== DATA SHOWN

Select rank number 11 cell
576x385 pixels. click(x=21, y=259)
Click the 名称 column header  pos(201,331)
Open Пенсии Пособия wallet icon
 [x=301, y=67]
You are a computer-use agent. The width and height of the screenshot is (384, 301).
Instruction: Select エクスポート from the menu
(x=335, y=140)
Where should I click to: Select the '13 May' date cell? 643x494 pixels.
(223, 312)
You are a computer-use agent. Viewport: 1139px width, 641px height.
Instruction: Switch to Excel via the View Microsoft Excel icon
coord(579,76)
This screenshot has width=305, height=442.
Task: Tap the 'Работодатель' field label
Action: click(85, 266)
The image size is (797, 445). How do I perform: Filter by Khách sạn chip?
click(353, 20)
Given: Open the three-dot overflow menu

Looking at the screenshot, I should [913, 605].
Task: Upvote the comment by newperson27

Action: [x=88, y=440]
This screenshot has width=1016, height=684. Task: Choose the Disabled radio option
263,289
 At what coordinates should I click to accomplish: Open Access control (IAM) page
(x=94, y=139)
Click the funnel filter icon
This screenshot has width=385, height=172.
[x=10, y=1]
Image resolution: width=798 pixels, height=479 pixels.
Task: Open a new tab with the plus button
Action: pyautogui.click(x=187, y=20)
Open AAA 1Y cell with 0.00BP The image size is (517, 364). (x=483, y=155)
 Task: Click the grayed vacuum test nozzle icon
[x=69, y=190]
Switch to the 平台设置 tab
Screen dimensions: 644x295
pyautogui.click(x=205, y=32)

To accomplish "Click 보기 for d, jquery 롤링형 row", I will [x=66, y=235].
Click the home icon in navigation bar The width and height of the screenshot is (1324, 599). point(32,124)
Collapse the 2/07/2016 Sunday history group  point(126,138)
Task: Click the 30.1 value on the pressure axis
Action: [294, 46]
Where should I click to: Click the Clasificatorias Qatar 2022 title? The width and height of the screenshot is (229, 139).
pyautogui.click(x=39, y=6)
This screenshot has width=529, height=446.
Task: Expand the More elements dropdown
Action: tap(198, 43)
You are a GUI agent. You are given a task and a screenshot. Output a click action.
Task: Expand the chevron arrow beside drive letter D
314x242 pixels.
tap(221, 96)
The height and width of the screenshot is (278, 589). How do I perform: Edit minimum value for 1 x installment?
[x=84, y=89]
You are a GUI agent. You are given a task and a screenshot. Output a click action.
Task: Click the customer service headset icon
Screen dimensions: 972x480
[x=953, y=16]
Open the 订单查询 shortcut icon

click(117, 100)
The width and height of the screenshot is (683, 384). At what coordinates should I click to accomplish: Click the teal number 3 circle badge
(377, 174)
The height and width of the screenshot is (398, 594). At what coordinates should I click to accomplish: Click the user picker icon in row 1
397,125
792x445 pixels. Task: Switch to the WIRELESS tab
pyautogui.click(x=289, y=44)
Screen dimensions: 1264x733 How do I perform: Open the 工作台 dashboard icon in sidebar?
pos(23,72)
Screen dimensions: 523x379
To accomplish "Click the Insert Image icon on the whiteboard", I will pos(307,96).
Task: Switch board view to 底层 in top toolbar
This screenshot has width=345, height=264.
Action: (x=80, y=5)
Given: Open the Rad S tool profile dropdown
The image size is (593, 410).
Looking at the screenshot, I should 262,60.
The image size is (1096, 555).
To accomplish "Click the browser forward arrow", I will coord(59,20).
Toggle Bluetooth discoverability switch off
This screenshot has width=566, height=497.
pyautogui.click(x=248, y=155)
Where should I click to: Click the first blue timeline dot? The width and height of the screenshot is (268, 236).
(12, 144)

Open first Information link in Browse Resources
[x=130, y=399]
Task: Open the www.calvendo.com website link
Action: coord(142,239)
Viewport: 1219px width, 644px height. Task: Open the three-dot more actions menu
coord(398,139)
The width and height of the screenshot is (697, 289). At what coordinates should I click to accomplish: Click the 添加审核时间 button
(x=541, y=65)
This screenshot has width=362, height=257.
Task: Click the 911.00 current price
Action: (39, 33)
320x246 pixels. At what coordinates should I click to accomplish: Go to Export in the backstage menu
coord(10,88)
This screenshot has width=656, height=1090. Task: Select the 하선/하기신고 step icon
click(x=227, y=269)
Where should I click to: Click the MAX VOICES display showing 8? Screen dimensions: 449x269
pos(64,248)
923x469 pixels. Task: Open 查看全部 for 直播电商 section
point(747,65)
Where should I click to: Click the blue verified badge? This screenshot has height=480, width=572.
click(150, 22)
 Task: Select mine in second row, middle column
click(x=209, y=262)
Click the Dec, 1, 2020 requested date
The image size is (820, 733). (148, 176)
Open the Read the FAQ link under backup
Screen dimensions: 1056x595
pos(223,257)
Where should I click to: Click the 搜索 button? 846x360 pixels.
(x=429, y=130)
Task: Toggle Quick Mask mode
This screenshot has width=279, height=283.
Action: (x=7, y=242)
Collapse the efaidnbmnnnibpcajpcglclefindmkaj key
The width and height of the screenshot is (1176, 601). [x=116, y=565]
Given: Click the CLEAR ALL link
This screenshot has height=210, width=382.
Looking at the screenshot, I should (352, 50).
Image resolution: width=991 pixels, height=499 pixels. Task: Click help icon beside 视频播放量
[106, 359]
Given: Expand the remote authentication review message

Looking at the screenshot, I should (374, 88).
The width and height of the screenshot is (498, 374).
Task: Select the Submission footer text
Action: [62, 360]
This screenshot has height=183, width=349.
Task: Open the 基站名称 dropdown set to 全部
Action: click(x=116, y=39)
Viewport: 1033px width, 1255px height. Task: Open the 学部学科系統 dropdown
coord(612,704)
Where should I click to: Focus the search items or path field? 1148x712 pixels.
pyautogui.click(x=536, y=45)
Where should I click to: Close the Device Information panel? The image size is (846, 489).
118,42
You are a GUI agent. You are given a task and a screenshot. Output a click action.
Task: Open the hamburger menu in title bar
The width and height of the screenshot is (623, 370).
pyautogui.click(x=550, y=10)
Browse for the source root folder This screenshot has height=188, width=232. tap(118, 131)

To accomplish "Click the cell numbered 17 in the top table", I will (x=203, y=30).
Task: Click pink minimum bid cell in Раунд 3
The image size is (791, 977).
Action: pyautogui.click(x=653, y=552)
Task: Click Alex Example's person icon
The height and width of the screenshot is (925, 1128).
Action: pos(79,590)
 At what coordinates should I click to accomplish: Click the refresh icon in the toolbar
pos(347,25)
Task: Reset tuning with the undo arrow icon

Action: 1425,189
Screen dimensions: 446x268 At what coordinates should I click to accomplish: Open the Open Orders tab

====

§ TASK TO CARRY OUT: Each and every record above needs writing out exactly.

§ RESULT FOR THIS TASK:
Select rank number 11 cell
576x385 pixels. click(x=21, y=259)
Click the 名称 column header  pos(201,331)
Open Пенсии Пособия wallet icon
 [x=301, y=67]
You are a computer-use agent. The width and height of the screenshot is (384, 301).
Instruction: Select エクスポート from the menu
(x=335, y=140)
Where should I click to: Select the '13 May' date cell? 643x494 pixels.
(223, 312)
You are a computer-use agent. Viewport: 1139px width, 641px height.
Instruction: Switch to Excel via the View Microsoft Excel icon
coord(579,76)
This screenshot has width=305, height=442.
Task: Tap the 'Работодатель' field label
Action: click(85, 266)
The image size is (797, 445). How do I perform: Filter by Khách sạn chip?
click(353, 20)
Given: Open the three-dot overflow menu

Looking at the screenshot, I should [913, 605].
Task: Upvote the comment by newperson27

Action: [x=88, y=440]
This screenshot has width=1016, height=684. Task: Choose the Disabled radio option
263,289
 At what coordinates should I click to accomplish: Open Access control (IAM) page
(x=94, y=139)
Click the funnel filter icon
This screenshot has width=385, height=172.
[x=10, y=1]
Image resolution: width=798 pixels, height=479 pixels.
Task: Open a new tab with the plus button
Action: pyautogui.click(x=187, y=20)
Open AAA 1Y cell with 0.00BP The image size is (517, 364). (x=483, y=155)
 Task: Click the grayed vacuum test nozzle icon
[x=69, y=190]
Switch to the 平台设置 tab
Screen dimensions: 644x295
pyautogui.click(x=205, y=32)

To accomplish "Click 보기 for d, jquery 롤링형 row", I will [x=66, y=235].
Click the home icon in navigation bar The width and height of the screenshot is (1324, 599). point(32,124)
Collapse the 2/07/2016 Sunday history group  point(126,138)
Task: Click the 30.1 value on the pressure axis
Action: [294, 46]
Where should I click to: Click the Clasificatorias Qatar 2022 title? The width and height of the screenshot is (229, 139).
pyautogui.click(x=39, y=6)
This screenshot has width=529, height=446.
Task: Expand the More elements dropdown
Action: tap(198, 43)
You are a GUI agent. You are given a task and a screenshot. Output a click action.
Task: Expand the chevron arrow beside drive letter D
314x242 pixels.
tap(221, 96)
The height and width of the screenshot is (278, 589). How do I perform: Edit minimum value for 1 x installment?
[x=84, y=89]
You are a GUI agent. You are given a task and a screenshot. Output a click action.
Task: Click the customer service headset icon
Screen dimensions: 972x480
[x=953, y=16]
Open the 订单查询 shortcut icon

click(117, 100)
The width and height of the screenshot is (683, 384). At what coordinates should I click to accomplish: Click the teal number 3 circle badge
(377, 174)
The height and width of the screenshot is (398, 594). At what coordinates should I click to accomplish: Click the user picker icon in row 1
397,125
792x445 pixels. Task: Switch to the WIRELESS tab
pyautogui.click(x=289, y=44)
Screen dimensions: 1264x733 How do I perform: Open the 工作台 dashboard icon in sidebar?
pos(23,72)
Screen dimensions: 523x379
To accomplish "Click the Insert Image icon on the whiteboard", I will pos(307,96).
Task: Switch board view to 底层 in top toolbar
This screenshot has width=345, height=264.
Action: (x=80, y=5)
Given: Open the Rad S tool profile dropdown
The image size is (593, 410).
Looking at the screenshot, I should 262,60.
The image size is (1096, 555).
To accomplish "Click the browser forward arrow", I will coord(59,20).
Toggle Bluetooth discoverability switch off
This screenshot has width=566, height=497.
pyautogui.click(x=248, y=155)
Where should I click to: Click the first blue timeline dot? The width and height of the screenshot is (268, 236).
(12, 144)

Open first Information link in Browse Resources
[x=130, y=399]
Task: Open the www.calvendo.com website link
Action: coord(142,239)
Viewport: 1219px width, 644px height. Task: Open the three-dot more actions menu
coord(398,139)
The width and height of the screenshot is (697, 289). At what coordinates should I click to accomplish: Click the 添加审核时间 button
(x=541, y=65)
This screenshot has width=362, height=257.
Task: Click the 911.00 current price
Action: (39, 33)
320x246 pixels. At what coordinates should I click to accomplish: Go to Export in the backstage menu
coord(10,88)
This screenshot has width=656, height=1090. Task: Select the 하선/하기신고 step icon
click(x=227, y=269)
Where should I click to: Click the MAX VOICES display showing 8? Screen dimensions: 449x269
pos(64,248)
923x469 pixels. Task: Open 查看全部 for 直播电商 section
point(747,65)
Where should I click to: Click the blue verified badge? This screenshot has height=480, width=572.
click(150, 22)
 Task: Select mine in second row, middle column
click(x=209, y=262)
Click the Dec, 1, 2020 requested date
The image size is (820, 733). (148, 176)
Open the Read the FAQ link under backup
Screen dimensions: 1056x595
pos(223,257)
Where should I click to: Click the 搜索 button? 846x360 pixels.
(x=429, y=130)
Task: Toggle Quick Mask mode
This screenshot has width=279, height=283.
Action: (x=7, y=242)
Collapse the efaidnbmnnnibpcajpcglclefindmkaj key
The width and height of the screenshot is (1176, 601). [x=116, y=565]
Given: Click the CLEAR ALL link
This screenshot has height=210, width=382.
Looking at the screenshot, I should (352, 50).
Image resolution: width=991 pixels, height=499 pixels. Task: Click help icon beside 视频播放量
[106, 359]
Given: Expand the remote authentication review message

Looking at the screenshot, I should (374, 88).
The width and height of the screenshot is (498, 374).
Task: Select the Submission footer text
Action: [62, 360]
This screenshot has height=183, width=349.
Task: Open the 基站名称 dropdown set to 全部
Action: click(x=116, y=39)
Viewport: 1033px width, 1255px height. Task: Open the 学部学科系統 dropdown
coord(612,704)
Where should I click to: Focus the search items or path field? 1148x712 pixels.
pyautogui.click(x=536, y=45)
Where should I click to: Close the Device Information panel? The image size is (846, 489).
118,42
You are a GUI agent. You are given a task and a screenshot. Output a click action.
Task: Open the hamburger menu in title bar
The width and height of the screenshot is (623, 370).
pyautogui.click(x=550, y=10)
Browse for the source root folder This screenshot has height=188, width=232. tap(118, 131)

To accomplish "Click the cell numbered 17 in the top table", I will (x=203, y=30).
Task: Click pink minimum bid cell in Раунд 3
The image size is (791, 977).
Action: pyautogui.click(x=653, y=552)
Task: Click Alex Example's person icon
The height and width of the screenshot is (925, 1128).
Action: pos(79,590)
 At what coordinates should I click to accomplish: Click the refresh icon in the toolbar
pos(347,25)
Task: Reset tuning with the undo arrow icon

Action: 1425,189
Screen dimensions: 446x268 At what coordinates should I click to accomplish: Open the Open Orders tab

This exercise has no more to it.